= Thérèse Dussaut =

French pianist and music educator

Thérèse Dussaut (born 20 September 1939) is a French pianist and music educator.

== Life ==
Born in Versailles, the daughter of composers Robert Dussaut and Hélène Covatti, Thérèse Dussaut studied piano in France with Marguerite Long and Pierre Sancan and in Germany with the Russian pianist Vladimir Horbowski. She won prizes at the Conservatoire de Paris and the State University of Music and Performing Arts Stuttgart. In 1957 she won first prize at the ARD International Music Competition in piano.

After graduation, she began an international career as a concert pianist. Her repertoire includes works by contemporary composers such as Charles Chaynes's Piano Concerto and Léon Mouravieff's Strophe, Antistrophe and Epode.

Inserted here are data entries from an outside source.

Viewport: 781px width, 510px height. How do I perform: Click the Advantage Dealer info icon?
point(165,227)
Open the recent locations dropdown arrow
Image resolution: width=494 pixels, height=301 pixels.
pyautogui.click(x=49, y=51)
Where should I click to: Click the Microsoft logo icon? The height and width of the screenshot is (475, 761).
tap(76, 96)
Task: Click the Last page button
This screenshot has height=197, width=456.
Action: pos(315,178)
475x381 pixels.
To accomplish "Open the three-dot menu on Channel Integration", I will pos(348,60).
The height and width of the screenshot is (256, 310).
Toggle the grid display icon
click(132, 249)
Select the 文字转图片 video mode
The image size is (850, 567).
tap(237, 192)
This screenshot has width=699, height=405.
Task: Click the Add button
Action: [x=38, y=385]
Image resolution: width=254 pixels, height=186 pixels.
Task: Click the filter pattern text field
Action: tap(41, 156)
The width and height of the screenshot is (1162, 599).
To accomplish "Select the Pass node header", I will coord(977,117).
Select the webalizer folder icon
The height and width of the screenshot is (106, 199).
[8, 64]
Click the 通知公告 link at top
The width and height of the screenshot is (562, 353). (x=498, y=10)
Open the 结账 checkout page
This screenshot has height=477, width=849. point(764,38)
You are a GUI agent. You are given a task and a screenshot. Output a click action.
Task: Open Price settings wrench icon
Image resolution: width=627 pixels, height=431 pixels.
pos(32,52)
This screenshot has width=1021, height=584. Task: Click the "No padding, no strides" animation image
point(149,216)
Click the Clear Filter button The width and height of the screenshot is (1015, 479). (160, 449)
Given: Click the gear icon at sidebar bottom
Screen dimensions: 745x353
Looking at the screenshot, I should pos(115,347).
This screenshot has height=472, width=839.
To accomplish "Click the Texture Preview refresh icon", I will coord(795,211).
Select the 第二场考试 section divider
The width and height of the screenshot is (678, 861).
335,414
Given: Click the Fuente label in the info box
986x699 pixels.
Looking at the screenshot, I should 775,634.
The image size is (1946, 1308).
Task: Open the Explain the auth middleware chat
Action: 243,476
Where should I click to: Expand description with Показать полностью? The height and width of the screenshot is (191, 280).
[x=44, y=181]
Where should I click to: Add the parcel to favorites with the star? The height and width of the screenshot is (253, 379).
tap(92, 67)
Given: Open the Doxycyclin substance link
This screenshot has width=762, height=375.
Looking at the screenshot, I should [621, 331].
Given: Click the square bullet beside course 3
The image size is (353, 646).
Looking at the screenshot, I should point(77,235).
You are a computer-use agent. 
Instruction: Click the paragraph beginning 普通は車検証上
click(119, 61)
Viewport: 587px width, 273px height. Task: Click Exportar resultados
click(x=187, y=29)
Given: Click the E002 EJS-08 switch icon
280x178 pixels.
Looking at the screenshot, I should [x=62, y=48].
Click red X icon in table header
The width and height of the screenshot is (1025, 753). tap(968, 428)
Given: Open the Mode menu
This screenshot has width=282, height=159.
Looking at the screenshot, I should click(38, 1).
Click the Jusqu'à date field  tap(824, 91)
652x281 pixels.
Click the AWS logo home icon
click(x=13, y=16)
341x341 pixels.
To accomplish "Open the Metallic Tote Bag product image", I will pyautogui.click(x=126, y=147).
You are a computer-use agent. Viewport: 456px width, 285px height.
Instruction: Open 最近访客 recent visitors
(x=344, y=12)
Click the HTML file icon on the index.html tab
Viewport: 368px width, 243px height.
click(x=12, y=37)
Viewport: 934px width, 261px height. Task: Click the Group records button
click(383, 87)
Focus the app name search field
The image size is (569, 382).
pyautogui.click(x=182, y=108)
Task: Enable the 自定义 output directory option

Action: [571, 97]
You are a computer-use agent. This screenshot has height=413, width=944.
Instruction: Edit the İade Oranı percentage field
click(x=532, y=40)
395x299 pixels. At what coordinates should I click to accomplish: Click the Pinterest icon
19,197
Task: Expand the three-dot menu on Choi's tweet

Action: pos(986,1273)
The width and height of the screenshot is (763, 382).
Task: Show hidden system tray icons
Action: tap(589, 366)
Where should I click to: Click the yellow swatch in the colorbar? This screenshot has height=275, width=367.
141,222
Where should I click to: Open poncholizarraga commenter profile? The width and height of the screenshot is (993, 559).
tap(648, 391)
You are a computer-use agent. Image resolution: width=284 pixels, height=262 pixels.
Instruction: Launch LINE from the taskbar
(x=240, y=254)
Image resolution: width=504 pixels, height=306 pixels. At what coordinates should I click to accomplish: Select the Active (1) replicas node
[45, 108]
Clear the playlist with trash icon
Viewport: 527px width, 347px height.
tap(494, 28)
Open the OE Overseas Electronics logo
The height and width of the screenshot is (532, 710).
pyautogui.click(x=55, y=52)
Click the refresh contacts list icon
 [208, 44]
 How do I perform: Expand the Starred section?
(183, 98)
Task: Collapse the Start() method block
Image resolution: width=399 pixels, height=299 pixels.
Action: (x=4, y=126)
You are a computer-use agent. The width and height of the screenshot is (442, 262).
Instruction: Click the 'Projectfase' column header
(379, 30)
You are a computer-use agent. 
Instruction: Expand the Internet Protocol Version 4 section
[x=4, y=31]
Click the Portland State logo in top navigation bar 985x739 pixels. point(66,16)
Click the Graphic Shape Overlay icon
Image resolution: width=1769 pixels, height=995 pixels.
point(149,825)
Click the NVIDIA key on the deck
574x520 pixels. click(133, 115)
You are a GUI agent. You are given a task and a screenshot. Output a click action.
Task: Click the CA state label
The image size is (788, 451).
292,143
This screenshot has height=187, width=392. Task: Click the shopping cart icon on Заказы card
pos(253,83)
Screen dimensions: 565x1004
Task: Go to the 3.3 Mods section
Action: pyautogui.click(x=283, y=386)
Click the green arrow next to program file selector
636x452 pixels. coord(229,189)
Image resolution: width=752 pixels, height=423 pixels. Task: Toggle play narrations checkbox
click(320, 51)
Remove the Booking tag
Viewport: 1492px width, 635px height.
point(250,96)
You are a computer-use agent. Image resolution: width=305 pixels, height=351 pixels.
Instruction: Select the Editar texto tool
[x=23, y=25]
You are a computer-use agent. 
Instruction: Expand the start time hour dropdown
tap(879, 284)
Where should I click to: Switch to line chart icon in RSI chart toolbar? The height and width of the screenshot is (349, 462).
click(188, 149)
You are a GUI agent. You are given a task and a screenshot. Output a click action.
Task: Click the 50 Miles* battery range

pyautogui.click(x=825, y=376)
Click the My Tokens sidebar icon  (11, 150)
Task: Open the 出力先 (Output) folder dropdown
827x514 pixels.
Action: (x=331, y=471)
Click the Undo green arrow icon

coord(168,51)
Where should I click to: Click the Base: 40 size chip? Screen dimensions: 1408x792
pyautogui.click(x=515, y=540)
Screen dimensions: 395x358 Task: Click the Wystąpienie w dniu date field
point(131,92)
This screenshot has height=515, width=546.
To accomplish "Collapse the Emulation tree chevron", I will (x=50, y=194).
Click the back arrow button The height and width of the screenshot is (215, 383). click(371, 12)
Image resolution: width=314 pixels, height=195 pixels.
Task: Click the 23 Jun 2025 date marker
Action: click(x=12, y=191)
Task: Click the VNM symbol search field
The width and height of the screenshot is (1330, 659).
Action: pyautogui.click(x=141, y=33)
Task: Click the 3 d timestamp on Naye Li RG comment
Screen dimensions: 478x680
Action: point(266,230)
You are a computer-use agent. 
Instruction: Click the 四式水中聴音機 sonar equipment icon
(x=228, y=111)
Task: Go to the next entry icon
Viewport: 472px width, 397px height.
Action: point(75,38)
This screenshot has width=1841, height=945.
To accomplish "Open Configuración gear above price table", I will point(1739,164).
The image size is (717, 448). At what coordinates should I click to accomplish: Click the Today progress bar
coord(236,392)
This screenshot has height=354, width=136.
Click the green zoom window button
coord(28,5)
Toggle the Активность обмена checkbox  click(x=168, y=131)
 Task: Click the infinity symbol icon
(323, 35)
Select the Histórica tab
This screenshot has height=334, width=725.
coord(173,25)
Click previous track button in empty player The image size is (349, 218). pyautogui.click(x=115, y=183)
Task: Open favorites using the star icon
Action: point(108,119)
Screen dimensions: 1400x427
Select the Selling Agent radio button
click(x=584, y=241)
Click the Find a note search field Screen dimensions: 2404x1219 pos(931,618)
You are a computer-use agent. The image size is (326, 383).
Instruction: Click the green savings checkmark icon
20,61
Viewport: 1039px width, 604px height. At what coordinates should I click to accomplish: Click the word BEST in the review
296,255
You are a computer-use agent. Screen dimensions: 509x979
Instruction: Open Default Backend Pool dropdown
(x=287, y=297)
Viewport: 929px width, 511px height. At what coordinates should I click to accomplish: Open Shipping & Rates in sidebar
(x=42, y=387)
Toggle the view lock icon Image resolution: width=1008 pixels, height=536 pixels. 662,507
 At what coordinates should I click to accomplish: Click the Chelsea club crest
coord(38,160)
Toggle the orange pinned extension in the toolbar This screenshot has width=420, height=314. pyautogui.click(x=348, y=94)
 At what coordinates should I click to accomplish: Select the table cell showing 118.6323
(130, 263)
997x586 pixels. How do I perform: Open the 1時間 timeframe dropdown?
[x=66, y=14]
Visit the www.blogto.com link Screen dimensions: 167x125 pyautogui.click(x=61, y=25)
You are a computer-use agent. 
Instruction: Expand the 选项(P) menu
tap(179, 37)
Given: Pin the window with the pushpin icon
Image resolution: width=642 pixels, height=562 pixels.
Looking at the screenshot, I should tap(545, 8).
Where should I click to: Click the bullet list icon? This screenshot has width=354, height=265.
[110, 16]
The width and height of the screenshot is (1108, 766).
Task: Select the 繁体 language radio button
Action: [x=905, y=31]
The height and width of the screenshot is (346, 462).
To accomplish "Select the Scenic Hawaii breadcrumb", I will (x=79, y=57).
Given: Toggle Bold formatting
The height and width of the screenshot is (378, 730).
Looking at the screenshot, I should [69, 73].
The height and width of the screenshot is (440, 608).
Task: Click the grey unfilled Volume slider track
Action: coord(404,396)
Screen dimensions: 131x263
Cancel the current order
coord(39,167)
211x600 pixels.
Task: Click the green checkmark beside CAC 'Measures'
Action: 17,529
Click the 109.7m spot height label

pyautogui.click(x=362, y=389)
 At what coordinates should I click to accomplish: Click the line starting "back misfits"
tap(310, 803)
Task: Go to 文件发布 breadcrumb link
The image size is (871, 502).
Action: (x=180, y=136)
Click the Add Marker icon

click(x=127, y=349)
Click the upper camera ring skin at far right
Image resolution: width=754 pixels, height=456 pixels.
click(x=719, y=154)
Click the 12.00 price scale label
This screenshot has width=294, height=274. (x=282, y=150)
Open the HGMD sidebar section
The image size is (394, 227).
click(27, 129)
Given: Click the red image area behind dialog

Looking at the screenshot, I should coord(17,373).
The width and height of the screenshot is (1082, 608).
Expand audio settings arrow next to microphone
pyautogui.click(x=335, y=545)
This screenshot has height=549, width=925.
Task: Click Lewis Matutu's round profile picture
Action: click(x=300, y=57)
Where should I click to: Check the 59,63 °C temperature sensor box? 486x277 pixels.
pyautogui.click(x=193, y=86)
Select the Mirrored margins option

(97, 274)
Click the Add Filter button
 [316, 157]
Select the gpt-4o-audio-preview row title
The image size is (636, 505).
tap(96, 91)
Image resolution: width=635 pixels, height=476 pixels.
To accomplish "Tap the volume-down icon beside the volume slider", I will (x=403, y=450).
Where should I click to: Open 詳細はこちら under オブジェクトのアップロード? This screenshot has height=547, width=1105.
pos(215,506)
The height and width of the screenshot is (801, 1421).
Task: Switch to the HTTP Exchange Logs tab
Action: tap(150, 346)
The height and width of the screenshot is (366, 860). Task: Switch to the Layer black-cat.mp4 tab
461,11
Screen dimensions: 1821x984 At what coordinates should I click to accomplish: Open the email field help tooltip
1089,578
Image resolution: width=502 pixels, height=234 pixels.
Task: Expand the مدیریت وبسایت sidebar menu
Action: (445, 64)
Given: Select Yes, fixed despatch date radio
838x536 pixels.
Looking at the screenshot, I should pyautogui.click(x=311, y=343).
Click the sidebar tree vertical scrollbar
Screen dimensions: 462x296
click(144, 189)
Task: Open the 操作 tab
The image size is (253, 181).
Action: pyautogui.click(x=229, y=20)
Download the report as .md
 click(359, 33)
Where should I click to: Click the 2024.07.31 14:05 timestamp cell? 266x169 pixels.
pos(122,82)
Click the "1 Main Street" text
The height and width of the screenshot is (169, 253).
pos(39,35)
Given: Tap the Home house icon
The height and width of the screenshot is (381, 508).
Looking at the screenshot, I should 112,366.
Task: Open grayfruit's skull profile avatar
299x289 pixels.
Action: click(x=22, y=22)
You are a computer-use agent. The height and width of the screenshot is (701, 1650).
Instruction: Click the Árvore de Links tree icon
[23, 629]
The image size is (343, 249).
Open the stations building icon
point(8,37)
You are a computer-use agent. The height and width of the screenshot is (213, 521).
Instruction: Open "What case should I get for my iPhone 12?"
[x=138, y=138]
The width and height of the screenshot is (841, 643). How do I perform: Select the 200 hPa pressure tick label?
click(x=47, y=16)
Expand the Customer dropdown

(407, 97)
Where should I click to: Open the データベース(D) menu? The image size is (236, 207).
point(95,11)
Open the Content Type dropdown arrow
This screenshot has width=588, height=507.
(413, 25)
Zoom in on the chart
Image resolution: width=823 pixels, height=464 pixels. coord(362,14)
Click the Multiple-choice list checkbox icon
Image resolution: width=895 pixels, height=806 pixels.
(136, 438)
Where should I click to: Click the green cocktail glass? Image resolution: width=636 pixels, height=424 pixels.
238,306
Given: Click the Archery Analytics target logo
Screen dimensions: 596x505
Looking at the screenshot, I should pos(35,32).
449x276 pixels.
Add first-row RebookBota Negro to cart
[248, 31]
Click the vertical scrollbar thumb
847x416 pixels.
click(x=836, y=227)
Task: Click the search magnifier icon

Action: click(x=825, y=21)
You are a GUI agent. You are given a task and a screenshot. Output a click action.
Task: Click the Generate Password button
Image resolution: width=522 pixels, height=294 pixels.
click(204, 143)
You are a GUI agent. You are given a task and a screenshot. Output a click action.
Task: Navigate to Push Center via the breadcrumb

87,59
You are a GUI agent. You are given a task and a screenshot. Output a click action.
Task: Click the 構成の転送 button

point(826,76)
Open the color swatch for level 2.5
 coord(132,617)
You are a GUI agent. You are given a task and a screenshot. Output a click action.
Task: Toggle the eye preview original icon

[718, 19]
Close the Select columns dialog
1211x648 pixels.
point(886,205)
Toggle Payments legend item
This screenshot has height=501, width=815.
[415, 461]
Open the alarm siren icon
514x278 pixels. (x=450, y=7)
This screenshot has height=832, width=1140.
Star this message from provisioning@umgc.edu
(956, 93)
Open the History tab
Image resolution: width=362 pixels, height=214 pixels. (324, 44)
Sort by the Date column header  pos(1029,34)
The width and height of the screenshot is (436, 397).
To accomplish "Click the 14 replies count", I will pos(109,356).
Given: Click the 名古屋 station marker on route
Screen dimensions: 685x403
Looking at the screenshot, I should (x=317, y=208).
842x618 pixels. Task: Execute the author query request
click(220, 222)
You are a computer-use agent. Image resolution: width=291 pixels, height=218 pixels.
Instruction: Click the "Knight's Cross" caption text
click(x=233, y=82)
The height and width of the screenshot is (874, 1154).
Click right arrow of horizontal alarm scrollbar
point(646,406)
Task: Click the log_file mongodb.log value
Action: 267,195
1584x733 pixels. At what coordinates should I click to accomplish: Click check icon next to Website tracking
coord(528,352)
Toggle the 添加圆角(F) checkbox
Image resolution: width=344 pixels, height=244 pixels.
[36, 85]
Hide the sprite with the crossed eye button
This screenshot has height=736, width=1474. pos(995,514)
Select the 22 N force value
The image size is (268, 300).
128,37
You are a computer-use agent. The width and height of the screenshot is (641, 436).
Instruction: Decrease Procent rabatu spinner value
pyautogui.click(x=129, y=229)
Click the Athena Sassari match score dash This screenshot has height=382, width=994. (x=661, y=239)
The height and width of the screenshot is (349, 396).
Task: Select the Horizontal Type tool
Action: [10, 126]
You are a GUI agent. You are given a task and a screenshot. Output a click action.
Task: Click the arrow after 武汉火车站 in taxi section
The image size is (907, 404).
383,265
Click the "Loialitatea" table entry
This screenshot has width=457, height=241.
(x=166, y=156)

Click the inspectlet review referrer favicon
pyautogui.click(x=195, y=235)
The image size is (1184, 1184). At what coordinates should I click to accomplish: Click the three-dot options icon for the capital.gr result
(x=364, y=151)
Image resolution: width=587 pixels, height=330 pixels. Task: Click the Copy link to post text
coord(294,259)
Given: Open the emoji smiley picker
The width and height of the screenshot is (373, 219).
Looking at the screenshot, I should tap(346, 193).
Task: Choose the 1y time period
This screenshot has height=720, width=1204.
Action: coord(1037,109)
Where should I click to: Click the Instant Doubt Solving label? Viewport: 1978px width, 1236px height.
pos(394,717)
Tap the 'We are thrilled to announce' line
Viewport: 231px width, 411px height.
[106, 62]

From 1987 to 1995 she was artistic director of the Cévennes Festival, which she founded. Between 1988 and 2000 she ran a summer university. She has given master classes in the USA, Russia, Germany and Ukraine and teaches a master class for piano at the Toulouse Conservatory. Among her students are the pianists Patrick Lechner, Elif Sahin-Nesweda, Nina Prešiček, Peter Schedding, Felix Romankiewicz, Asli Kilic, Sora Dietzinger and Mayumi Asano. Dussaut also served as a juror at the International Tchaikovsky Competition and the Horowitz Competition.